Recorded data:
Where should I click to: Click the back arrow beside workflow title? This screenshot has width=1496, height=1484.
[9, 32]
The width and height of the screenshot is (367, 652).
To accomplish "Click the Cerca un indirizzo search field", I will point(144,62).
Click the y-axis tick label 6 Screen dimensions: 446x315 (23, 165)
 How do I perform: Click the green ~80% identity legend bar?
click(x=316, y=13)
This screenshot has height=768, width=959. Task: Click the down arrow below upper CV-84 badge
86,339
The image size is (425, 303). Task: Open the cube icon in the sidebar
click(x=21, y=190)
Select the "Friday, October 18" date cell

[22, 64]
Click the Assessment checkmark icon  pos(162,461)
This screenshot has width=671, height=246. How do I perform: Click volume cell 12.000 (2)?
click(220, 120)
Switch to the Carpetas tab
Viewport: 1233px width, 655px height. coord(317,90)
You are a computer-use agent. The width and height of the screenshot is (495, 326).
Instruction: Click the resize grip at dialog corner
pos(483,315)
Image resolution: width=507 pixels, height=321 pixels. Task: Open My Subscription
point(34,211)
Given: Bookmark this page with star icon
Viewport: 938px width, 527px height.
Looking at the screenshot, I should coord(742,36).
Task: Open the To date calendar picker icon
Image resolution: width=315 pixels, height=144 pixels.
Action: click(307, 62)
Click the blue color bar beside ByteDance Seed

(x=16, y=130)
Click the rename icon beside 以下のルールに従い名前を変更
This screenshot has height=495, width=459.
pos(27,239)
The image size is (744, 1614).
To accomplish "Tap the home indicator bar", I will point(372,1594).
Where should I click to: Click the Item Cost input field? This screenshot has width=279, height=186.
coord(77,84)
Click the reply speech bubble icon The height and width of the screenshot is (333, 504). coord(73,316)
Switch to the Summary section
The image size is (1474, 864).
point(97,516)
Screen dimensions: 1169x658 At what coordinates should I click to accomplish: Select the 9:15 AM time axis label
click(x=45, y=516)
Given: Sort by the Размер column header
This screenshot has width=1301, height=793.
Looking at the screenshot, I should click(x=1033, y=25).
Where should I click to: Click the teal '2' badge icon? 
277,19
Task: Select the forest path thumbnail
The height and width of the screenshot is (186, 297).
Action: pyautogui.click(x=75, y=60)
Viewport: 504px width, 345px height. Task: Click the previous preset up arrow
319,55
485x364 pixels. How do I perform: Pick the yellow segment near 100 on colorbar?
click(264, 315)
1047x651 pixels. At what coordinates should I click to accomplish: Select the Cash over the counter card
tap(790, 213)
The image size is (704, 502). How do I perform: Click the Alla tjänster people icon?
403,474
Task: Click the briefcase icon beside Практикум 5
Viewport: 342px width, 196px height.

EXERCISE INSTRUCTIONS: Express the entries as a JSON list of strings, one string per line and no blank lines, starting at the line that contains "The image size is (704, 502)." and continuing through the end of the entries.

COMPLETE RESPONSE:
[
  "The image size is (704, 502). How do I perform: Click the Alla tjänster people icon?",
  "403,474",
  "Task: Click the briefcase icon beside Практикум 5",
  "Viewport: 342px width, 196px height."
]